* EXERCISE OBJECTIVE: Identify each line below that contains the string "resolution", with case counting, and copy every such line in full.

* DATA IN THIS EXERCISE:

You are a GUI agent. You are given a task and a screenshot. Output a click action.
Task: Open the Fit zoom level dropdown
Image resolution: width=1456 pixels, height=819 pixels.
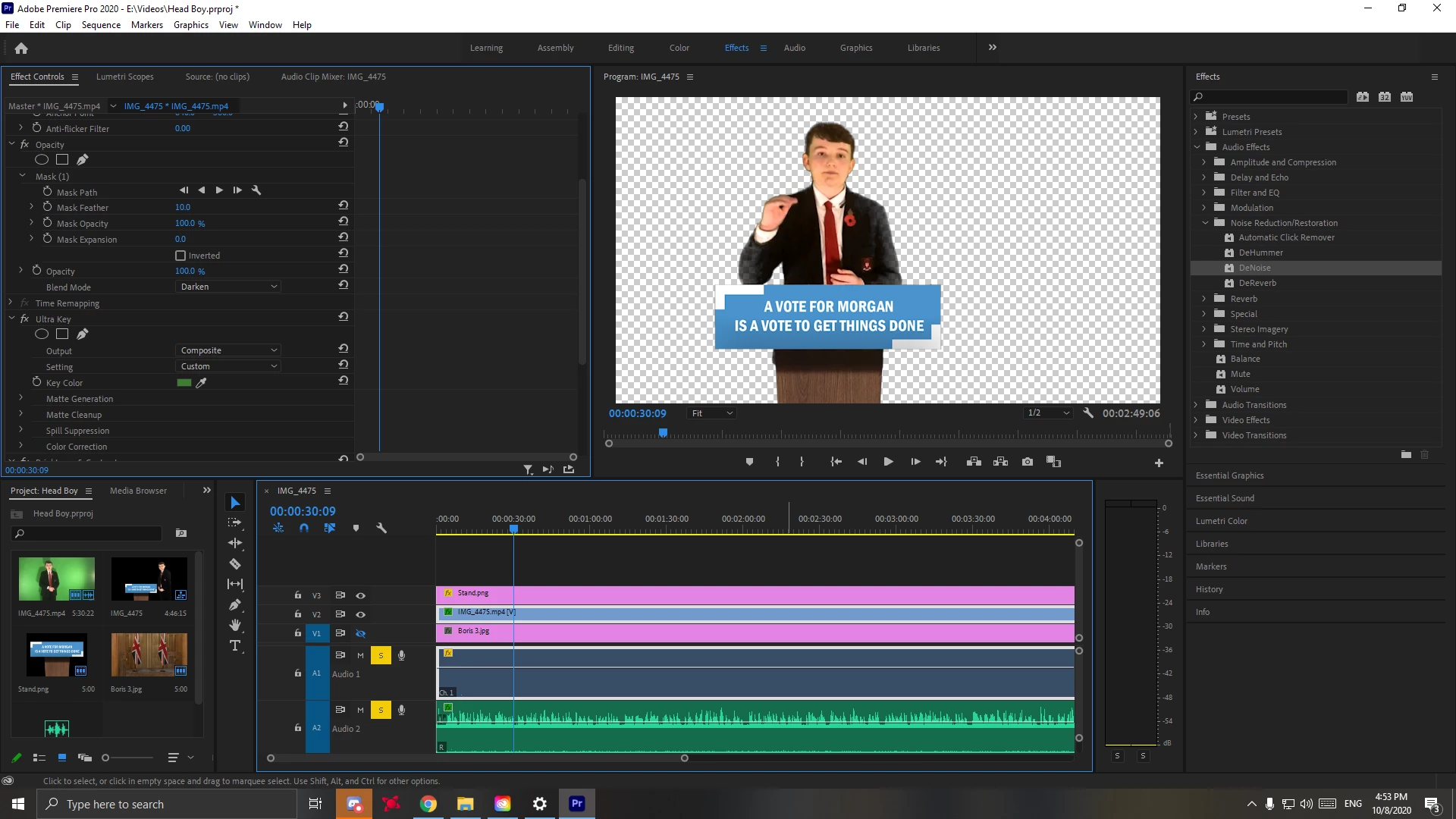(711, 413)
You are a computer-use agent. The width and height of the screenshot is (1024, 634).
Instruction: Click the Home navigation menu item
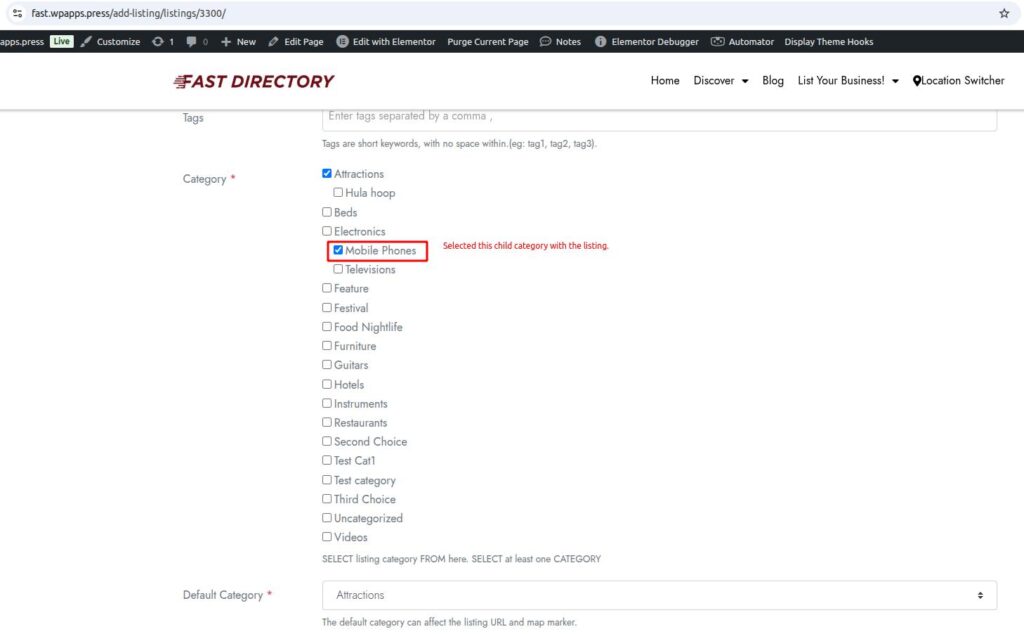pyautogui.click(x=665, y=81)
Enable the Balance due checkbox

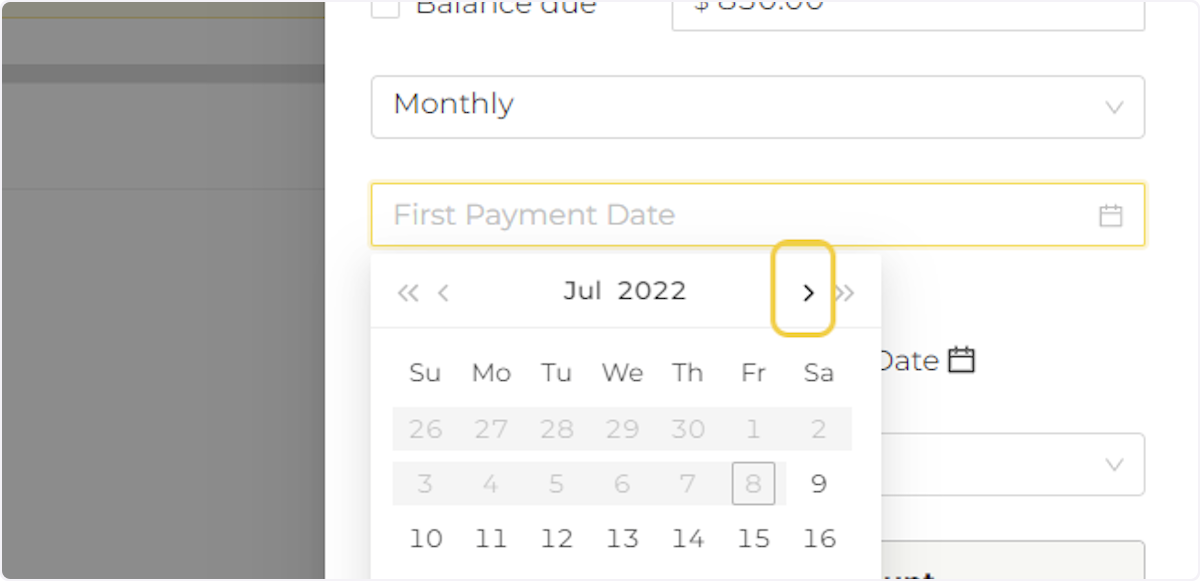point(385,8)
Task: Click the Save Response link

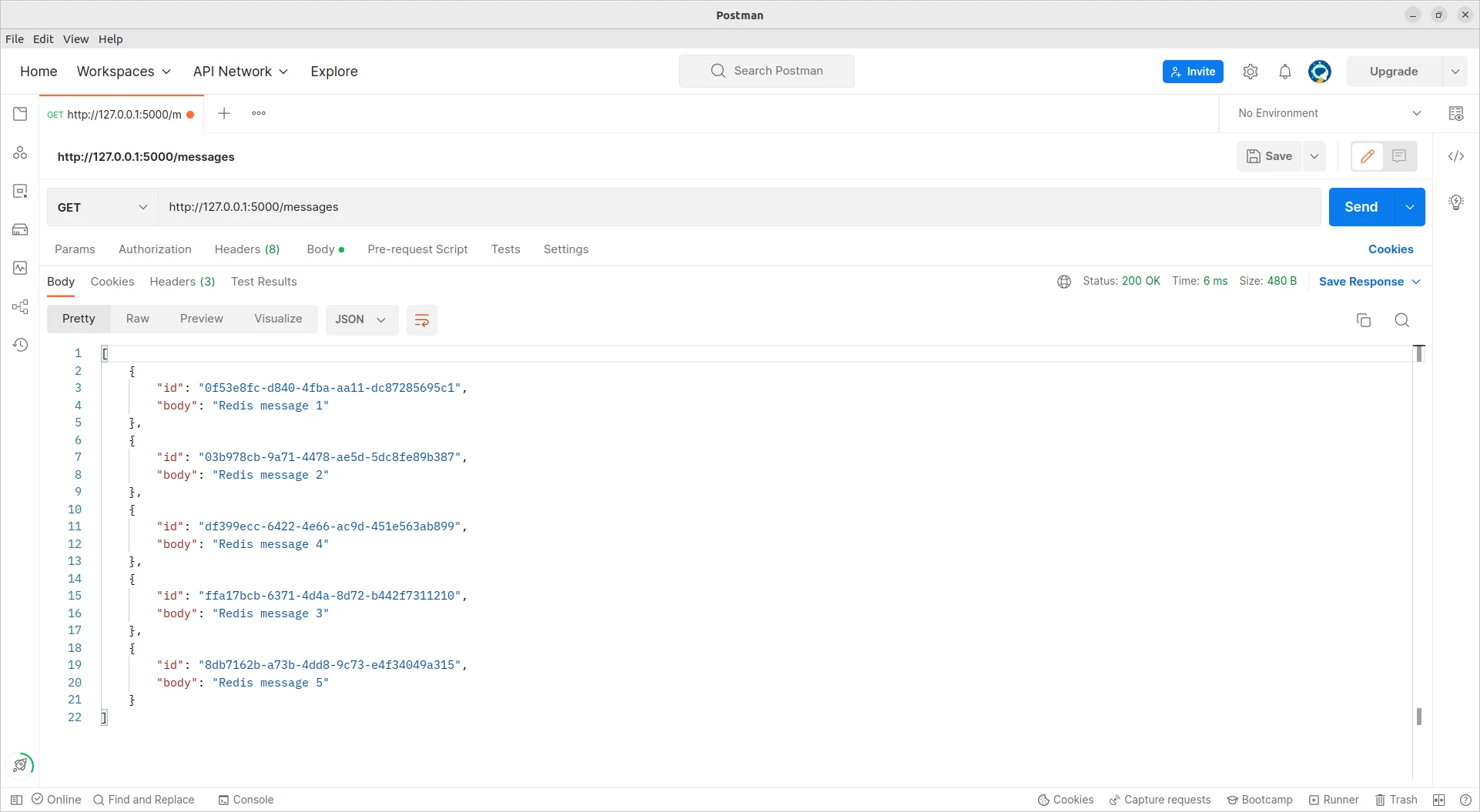Action: [x=1361, y=282]
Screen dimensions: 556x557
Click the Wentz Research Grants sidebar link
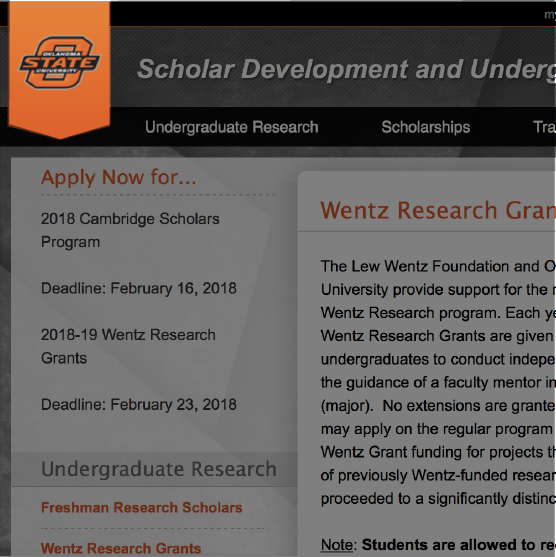[121, 548]
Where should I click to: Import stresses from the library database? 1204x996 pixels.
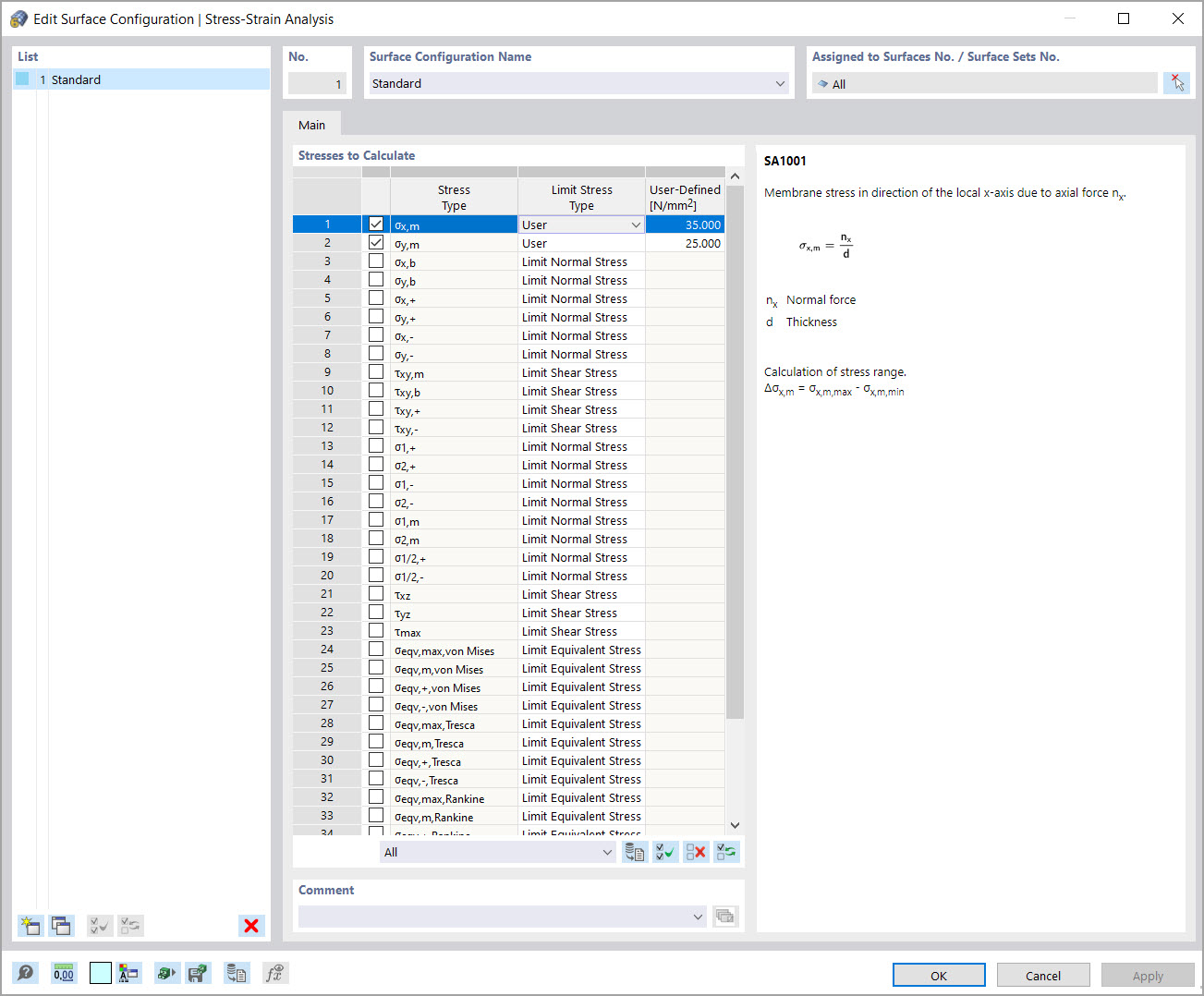tap(635, 851)
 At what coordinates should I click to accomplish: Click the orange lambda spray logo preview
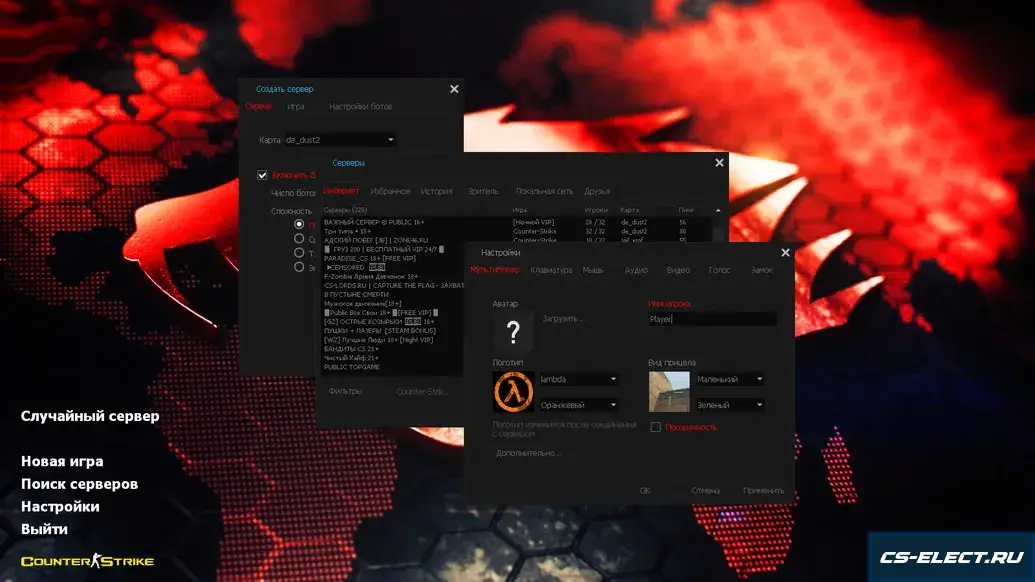pos(513,391)
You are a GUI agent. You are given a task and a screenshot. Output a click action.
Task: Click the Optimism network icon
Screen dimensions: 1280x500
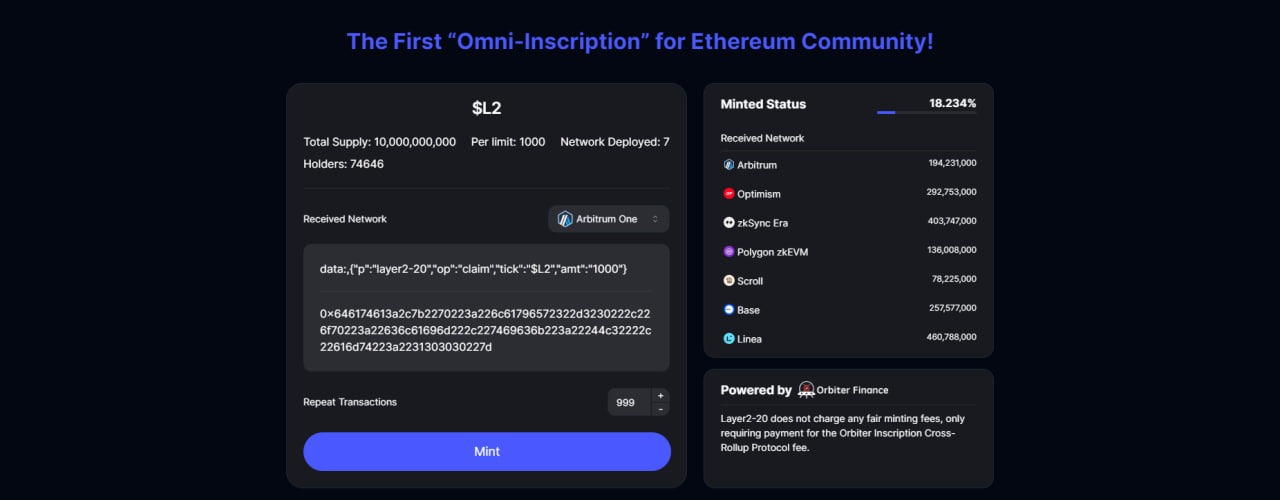tap(728, 194)

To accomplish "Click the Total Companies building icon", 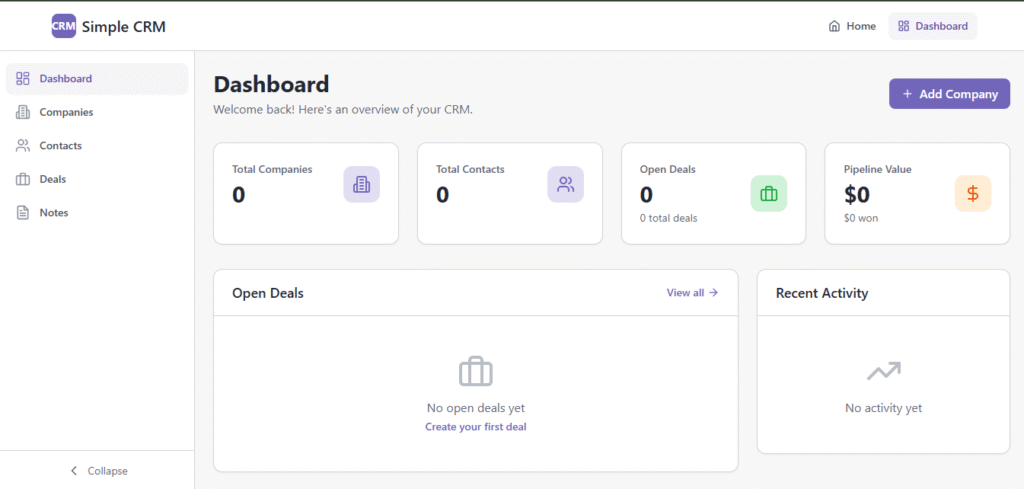I will click(x=361, y=184).
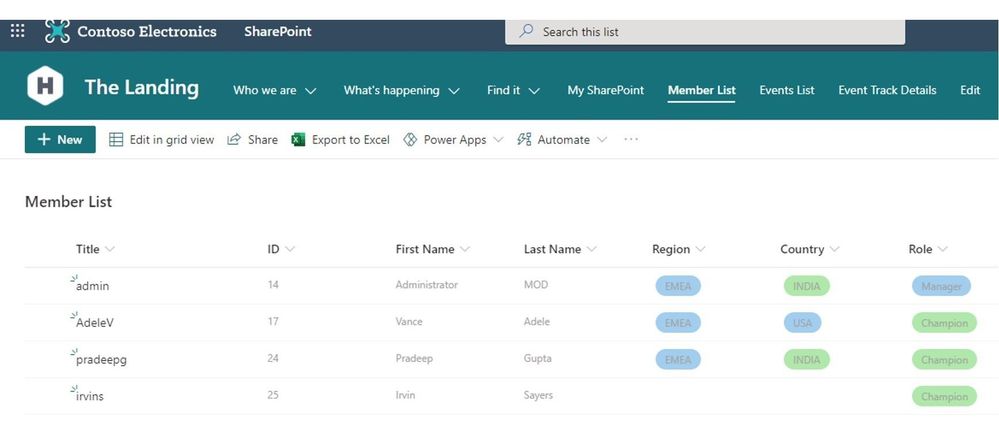999x447 pixels.
Task: Open the more commands ellipsis
Action: [630, 140]
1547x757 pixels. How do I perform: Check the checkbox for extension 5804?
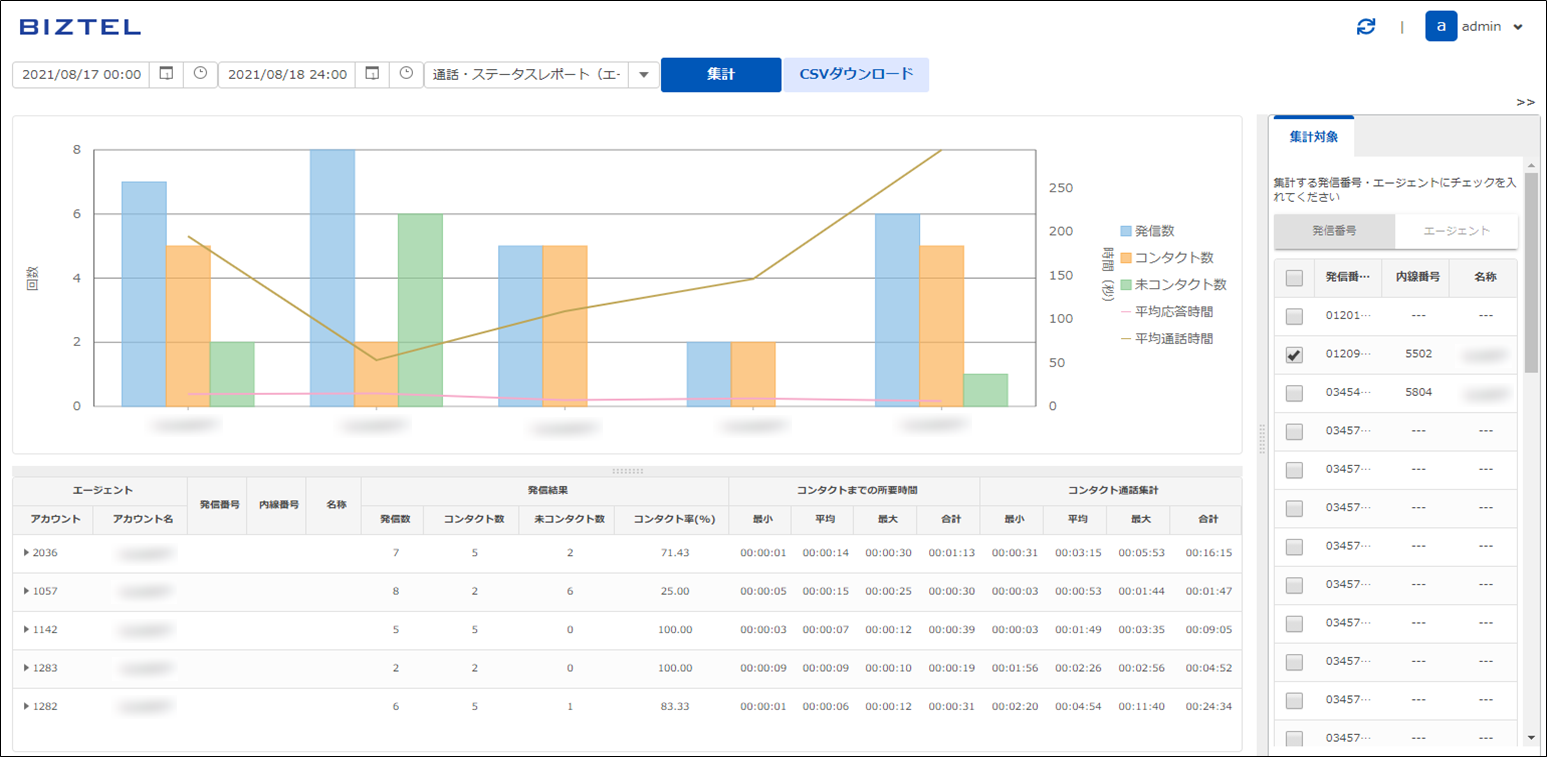click(1294, 393)
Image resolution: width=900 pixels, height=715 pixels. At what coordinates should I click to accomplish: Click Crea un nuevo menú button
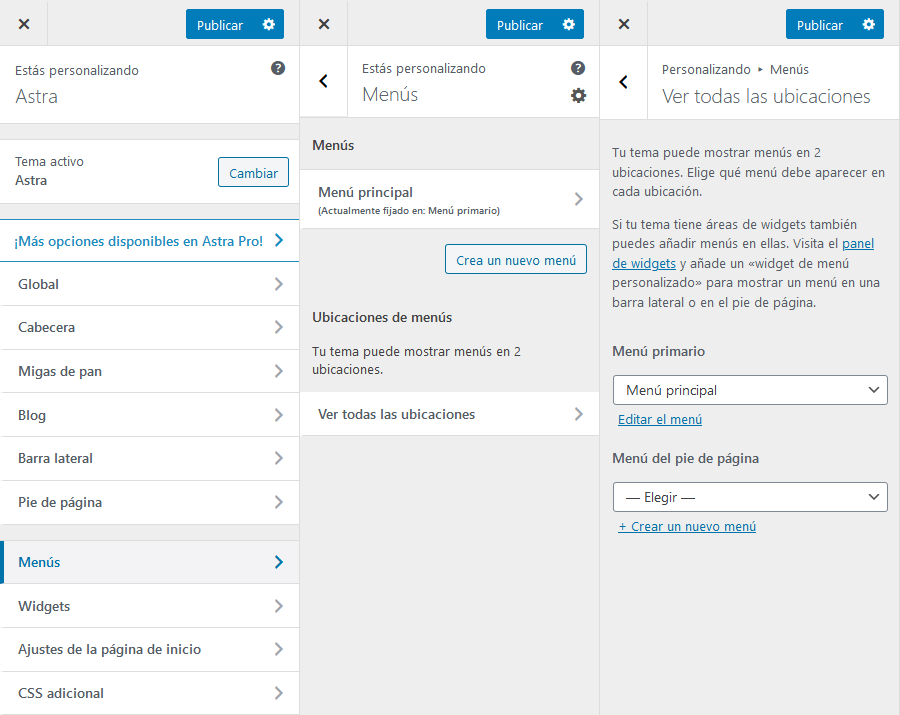tap(516, 260)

* TASK RESPONSE:
Image resolution: width=1456 pixels, height=819 pixels.
Image resolution: width=900 pixels, height=715 pixels. At what coordinates should I click to accomplish: Click Crea un nuevo menú button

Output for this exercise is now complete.